Memory Is the Key Bottleneck
The core bottleneck for LLM inference isn't compute — it's memory bandwidth. All model parameters must be loaded into memory, and every token generation requires reading through them.
This means:
- GPU inference is bottlenecked by VRAM capacity and bandwidth
- CPU inference is bottlenecked by RAM bandwidth
VRAM Requirements by Model Size
Using Q4_K_M quantization (excluding context cache overhead):
| Model Size | Q4_K_M File | Recommended VRAM | Recommended RAM (CPU) |
|---|---|---|---|
| 1–3B | ~1–2 GB | 4 GB | 8 GB |
| 7–8B | ~4–5 GB | 8 GB | 16 GB |
| 13B | ~7–8 GB | 10 GB | 16 GB |
| 30–34B | ~18–20 GB | 24 GB | 32 GB |
| 70B | ~38–40 GB | 48 GB | 64 GB |
Note: Context windows need extra memory too. An 8K context requires roughly 1–2 GB extra, 32K may need 4–8 GB.
GPU vs CPU Inference
GPU Inference
GPU inference is fast, but requires enough VRAM to hold the entire model (or most of it).
Speed reference (Q4_K_M, 7B model):
- High-end GPU (RTX 4090, 24GB): 60–80 tokens/s
- Mid-range GPU (RTX 4060, 8GB): 30–50 tokens/s
- Apple M2 Pro (16GB unified memory): 20–35 tokens/s
CPU Inference
CPU works but is much slower — mainly limited by memory bandwidth.
Speed reference (Q4_K_M, 7B model):
- High-end CPU (modern AMD/Intel, DDR5): 8–15 tokens/s
- Average laptop CPU: 3–8 tokens/s
8 tokens/s is roughly normal reading speed — barely usable. 3 tokens/s requires patience.
Partial Offload
If GPU VRAM can't fit the entire model, you can place some layers on GPU, the rest on CPU. Speed falls between pure GPU and pure CPU, roughly proportional to the ratio of layers on GPU.
Platform Hardware Guide
Apple Silicon (Recommended for Beginners)
Apple M-series chips are the sweet spot for local LLMs:
- Unified memory architecture: CPU and GPU share memory, no "not enough VRAM" problem
- Metal GPU acceleration: Supported by llama.cpp and Ollama
- High memory bandwidth: M2 Pro reaches 200 GB/s, M3 Max reaches 400 GB/s
| Chip | Unified Memory | Recommended Model Ceiling |
|---|---|---|
| M1/M2 (8GB) | 8 GB | 3–7B Q4 |
| M1/M2 Pro (16GB) | 16 GB | 7–13B Q4 |
| M1/M2 Pro (32GB) | 32 GB | 30B Q4 |
| M3 Max (48GB) | 48 GB | 70B Q4 |
| M2/M3 Ultra (192GB) | 192 GB | 70B F16 |
NVIDIA GPU
NVIDIA GPUs are the standard AI hardware with the most mature CUDA ecosystem.
| GPU | VRAM | Recommended Model Ceiling |
|---|---|---|
| RTX 4060 | 8 GB | 7B Q4 |
| RTX 4060 Ti | 16 GB | 13B Q4 |
| RTX 4070 Ti Super | 16 GB | 13B Q4 |
| RTX 4090 | 24 GB | 30B Q4 |
| RTX 5090 | 32 GB | 30B Q5 |
AMD GPU
AMD supports GPU inference through ROCm.

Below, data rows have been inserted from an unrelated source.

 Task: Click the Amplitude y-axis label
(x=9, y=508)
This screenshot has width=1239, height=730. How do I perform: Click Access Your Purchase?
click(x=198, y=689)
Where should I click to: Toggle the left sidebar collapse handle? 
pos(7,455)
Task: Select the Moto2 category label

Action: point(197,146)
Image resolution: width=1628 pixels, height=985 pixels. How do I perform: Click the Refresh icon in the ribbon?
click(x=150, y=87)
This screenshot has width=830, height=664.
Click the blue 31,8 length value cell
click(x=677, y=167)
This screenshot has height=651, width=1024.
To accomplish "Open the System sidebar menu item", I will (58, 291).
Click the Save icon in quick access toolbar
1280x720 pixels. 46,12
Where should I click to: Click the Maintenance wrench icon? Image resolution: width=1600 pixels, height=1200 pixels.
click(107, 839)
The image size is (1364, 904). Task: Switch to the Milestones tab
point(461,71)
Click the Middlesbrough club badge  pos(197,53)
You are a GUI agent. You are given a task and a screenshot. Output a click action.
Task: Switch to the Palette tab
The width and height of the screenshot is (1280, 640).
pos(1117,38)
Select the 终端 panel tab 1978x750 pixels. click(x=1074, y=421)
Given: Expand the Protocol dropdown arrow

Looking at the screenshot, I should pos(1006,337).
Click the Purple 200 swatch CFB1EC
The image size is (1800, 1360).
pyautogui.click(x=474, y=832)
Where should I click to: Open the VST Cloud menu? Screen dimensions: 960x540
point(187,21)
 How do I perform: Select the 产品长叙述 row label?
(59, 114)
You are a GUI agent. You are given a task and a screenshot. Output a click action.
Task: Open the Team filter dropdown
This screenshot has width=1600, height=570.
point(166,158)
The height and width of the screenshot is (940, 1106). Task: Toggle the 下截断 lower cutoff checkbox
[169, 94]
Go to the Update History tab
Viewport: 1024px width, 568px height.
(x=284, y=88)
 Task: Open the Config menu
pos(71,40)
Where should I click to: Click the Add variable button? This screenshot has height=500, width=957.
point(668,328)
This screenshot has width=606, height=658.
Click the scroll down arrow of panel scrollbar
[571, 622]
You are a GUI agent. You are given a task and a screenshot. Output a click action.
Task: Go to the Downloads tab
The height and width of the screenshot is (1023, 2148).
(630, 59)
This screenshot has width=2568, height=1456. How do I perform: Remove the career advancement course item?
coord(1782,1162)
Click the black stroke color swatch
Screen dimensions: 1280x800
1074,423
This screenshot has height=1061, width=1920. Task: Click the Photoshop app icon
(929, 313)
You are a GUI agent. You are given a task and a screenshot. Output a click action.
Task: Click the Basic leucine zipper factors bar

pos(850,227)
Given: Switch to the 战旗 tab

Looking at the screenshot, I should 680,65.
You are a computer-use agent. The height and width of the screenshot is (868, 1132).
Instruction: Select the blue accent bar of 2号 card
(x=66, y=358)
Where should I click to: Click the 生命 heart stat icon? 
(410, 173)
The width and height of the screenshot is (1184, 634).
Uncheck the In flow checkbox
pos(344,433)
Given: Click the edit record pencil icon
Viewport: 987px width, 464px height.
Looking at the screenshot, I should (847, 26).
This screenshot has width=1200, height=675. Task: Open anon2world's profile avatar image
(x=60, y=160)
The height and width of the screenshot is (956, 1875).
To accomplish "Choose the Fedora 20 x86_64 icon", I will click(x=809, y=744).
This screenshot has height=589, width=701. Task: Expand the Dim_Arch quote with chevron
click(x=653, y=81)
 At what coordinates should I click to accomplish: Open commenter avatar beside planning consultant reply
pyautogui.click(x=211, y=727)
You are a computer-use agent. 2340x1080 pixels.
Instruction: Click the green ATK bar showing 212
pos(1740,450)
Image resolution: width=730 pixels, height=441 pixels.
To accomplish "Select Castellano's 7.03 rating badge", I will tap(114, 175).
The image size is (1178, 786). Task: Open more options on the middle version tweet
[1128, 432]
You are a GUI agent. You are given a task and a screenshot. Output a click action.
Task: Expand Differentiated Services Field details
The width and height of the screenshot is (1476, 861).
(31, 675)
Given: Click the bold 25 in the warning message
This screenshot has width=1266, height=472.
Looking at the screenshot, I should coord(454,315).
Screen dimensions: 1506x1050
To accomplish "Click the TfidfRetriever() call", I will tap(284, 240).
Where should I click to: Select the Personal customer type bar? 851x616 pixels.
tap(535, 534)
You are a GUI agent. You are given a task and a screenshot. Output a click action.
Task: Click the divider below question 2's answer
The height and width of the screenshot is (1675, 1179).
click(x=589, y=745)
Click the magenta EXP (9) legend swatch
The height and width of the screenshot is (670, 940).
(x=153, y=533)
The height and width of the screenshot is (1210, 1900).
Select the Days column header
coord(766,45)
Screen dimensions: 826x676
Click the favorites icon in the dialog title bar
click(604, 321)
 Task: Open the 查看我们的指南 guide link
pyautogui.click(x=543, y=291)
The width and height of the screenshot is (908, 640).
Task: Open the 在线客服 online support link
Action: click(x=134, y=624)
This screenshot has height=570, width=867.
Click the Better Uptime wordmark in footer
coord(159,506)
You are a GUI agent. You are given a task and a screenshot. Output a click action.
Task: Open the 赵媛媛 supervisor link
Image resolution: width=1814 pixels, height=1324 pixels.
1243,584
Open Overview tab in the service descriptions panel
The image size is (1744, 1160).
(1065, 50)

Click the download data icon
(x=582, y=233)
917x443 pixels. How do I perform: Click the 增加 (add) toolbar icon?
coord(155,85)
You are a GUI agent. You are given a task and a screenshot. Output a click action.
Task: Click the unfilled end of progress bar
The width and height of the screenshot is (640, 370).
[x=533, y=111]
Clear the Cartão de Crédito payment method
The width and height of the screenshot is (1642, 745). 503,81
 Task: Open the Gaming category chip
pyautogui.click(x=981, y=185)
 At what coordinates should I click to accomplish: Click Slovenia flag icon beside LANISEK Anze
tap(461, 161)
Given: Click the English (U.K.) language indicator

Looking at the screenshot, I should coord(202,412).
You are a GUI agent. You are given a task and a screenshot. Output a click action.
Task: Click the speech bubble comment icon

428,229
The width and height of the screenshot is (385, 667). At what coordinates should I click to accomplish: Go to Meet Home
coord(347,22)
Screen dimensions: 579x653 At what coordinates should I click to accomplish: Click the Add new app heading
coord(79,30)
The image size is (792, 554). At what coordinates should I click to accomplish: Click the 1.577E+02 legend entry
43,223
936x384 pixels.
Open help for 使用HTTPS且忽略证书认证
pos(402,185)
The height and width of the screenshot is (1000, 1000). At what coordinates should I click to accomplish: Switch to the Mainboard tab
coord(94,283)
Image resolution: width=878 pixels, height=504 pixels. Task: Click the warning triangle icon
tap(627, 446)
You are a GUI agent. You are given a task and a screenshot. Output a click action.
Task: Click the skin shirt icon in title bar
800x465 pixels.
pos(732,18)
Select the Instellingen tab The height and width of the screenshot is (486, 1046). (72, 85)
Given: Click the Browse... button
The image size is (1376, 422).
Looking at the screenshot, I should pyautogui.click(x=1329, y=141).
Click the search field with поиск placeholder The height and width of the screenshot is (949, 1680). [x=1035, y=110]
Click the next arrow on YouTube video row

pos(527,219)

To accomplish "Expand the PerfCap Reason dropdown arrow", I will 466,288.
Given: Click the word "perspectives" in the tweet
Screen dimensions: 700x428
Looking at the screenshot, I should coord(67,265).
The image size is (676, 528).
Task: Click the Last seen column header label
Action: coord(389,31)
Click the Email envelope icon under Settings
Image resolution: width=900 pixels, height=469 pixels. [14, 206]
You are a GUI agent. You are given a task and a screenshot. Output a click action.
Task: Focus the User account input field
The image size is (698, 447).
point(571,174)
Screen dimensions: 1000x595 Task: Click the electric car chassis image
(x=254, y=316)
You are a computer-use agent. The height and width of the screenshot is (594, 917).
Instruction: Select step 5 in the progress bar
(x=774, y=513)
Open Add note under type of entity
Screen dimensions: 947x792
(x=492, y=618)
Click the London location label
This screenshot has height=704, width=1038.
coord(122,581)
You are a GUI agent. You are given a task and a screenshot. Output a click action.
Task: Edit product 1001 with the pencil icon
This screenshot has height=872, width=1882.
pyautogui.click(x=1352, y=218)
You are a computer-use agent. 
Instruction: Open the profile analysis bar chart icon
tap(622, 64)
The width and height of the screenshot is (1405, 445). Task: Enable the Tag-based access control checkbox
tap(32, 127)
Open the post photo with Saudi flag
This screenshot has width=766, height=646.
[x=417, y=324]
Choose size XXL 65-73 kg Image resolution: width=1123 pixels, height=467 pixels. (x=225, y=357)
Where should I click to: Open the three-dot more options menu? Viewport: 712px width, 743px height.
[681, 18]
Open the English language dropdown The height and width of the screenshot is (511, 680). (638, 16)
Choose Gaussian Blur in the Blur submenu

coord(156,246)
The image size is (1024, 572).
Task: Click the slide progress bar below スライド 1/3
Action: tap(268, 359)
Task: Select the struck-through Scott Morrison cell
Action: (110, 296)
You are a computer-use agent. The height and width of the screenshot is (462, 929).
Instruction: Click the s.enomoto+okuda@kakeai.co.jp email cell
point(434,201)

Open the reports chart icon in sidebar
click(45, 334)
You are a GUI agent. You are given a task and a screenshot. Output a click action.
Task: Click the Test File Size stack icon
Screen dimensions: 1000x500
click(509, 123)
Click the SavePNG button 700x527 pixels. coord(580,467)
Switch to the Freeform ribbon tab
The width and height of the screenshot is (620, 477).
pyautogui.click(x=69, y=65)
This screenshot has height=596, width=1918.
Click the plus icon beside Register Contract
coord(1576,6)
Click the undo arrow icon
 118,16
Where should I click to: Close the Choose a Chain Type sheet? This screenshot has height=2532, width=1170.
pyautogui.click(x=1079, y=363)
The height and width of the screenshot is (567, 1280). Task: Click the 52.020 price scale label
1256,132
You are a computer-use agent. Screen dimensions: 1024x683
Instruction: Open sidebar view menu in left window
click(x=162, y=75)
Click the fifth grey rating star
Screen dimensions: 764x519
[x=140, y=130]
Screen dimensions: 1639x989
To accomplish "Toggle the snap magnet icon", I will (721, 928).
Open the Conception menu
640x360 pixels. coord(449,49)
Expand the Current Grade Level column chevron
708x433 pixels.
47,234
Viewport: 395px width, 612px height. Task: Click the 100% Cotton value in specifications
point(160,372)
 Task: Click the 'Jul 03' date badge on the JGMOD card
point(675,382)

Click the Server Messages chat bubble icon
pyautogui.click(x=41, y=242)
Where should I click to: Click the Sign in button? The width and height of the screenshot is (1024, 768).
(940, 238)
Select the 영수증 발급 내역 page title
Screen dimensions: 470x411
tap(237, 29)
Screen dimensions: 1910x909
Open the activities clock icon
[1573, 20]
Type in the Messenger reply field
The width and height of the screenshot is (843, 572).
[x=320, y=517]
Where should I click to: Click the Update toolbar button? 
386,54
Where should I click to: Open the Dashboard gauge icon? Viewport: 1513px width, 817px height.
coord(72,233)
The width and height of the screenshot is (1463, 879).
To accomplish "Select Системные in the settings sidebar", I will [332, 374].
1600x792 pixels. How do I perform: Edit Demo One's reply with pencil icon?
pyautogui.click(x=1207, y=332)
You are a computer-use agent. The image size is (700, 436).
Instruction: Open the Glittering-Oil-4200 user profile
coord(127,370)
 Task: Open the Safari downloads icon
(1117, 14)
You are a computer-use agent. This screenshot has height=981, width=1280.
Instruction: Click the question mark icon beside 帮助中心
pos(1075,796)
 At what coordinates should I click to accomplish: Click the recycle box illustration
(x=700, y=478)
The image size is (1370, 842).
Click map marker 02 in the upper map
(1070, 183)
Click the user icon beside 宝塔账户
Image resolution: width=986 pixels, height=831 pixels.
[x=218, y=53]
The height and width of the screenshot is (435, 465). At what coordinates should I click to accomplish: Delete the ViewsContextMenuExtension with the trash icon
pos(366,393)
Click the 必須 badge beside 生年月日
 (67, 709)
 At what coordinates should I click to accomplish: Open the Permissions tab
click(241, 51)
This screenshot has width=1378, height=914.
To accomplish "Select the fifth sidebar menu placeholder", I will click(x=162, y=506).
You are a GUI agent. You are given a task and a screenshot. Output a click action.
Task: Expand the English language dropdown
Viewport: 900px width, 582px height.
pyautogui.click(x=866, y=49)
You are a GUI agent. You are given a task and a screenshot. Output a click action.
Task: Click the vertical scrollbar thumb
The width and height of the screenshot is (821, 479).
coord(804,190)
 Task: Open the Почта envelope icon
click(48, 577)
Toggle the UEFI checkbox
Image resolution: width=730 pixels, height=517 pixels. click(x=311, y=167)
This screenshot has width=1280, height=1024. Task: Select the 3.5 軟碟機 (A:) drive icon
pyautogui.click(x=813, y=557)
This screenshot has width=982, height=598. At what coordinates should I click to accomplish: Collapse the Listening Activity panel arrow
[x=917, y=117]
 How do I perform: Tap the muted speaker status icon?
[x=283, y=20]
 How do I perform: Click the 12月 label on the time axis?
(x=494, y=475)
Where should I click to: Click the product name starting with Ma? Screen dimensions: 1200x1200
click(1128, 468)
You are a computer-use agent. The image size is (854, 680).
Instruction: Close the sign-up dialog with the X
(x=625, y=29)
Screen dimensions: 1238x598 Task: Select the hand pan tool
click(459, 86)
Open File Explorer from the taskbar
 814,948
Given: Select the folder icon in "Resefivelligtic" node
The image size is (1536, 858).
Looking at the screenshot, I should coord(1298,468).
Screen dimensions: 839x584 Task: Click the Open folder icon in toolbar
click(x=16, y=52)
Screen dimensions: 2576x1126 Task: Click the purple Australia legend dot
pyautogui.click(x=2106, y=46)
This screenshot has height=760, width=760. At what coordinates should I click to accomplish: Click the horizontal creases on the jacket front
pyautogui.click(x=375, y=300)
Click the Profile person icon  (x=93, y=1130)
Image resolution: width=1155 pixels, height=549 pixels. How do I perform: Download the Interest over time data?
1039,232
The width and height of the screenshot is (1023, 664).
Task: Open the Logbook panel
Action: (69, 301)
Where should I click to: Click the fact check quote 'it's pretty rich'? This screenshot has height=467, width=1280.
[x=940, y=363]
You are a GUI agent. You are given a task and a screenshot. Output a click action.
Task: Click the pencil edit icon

Support is improving but isn't as mature as NVIDIA. Fine for existing AMD GPU owners, not recommended to buy specifically for LLM inference.
Memory Estimation Formula
Quick estimate for memory needs:
Total memory = Model size + KV Cache + System overhead
Model size = Parameters(B) × Quantization bits ÷ 8
KV Cache ≈ Context length × Layers × Hidden dim × 4 ÷ 1024³ (GB)
System overhead ≈ 0.5–1 GB
Simplified: model file size + 20–30% overhead is roughly what you need.
Practical Recommendations
By Budget
Entry (zero cost): Run a 3B model on CPU with your current computer. Experience what local inference feels like.
Light use (~$700): Mac mini M4 Pro (24GB). Smooth 7B–13B inference, quiet, low power.
Serious use (~$1400): Mac mini M4 Pro (48GB) or desktop with RTX 4090. Can run 30B+ models.
Professional: Mac Studio M3 Ultra (192GB) or multi-GPU setup. Can run 70B F16 and beyond.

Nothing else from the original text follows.